試合会場はまるでプロレスの“デスマッチ”のように金網で囲まれていて、観客席が間近に迫っている。ピッチは凄くぬかるんでいて、ボールコントロールが難しかった。2戦目のパラグアイ戦では足首をケガして途中交代した悔しい思い出もあります。
南米の選手は「魂を込めてくる」。
もちろん今回の開催国はブラジルなので、スタジアムやプレー環境はもう少しいいはず。ただ試合に臨む南米各国の熱気は当時と同じくらい物凄いはずです。
対戦した選手の印象で言うと……とにかく激しい。
南米と言えば今ならメッシやスアレス、以前ならロナウドやリバウドといったワールドクラスの選手がすぐ思いつくところでしょう。
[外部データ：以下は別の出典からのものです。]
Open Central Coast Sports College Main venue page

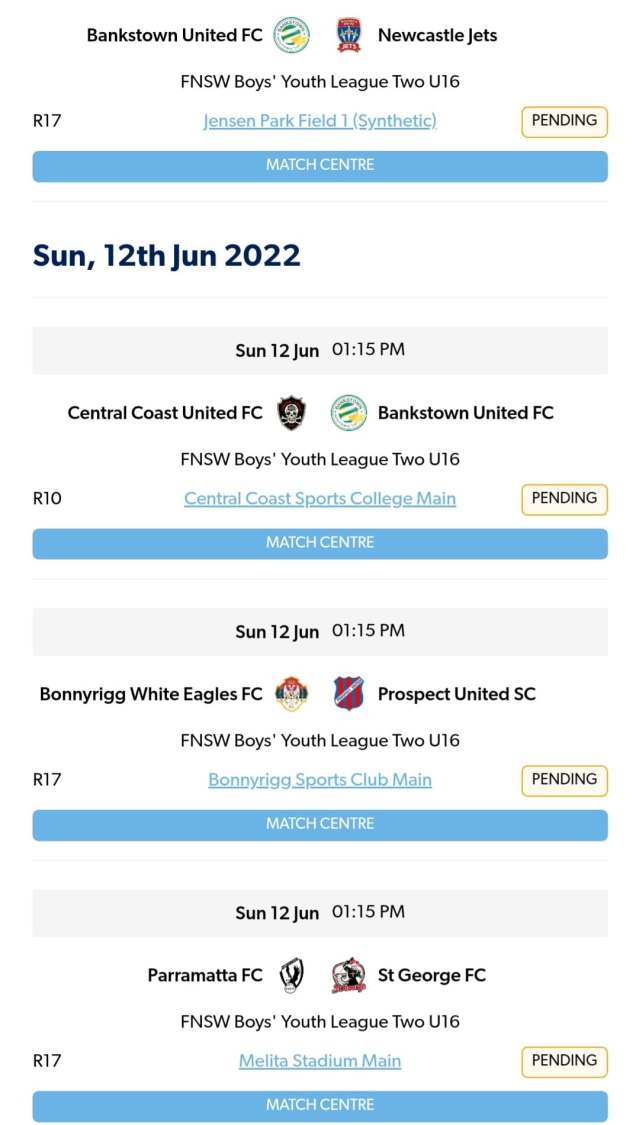pyautogui.click(x=319, y=499)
もちろん彼らのプレーは、すごい。ただそれだけではなく、日本では知られていないような選手たちの本気度を味わえることこそ、コパ・アメリカに出た本当の意味があるんだなと感じました。
とにかく1つ1つのプレーに対して、魂を込めてくる。球際では身体ごとぶつかるようにしてボールを奪いにくるし、試合終了までハードワークしきってくる。例えばペルー戦で僕らは1-0とリードして前半を折り返したんですが、後半からペルーがかけてきた圧力は今まで経験したことがないものだった。
がむしゃらにゴールを奪いに来る姿勢に押し切られてしまって、結局2-3で逆転負け。彼らとしてみれば、結果を残さなければ国じゅうから批判を浴びる。だからこそ軽いプレーはまったくできないし、国を背負っているという使命感の強さがそのままプレーに反映されるからこそ、目の色を変えてくるんです。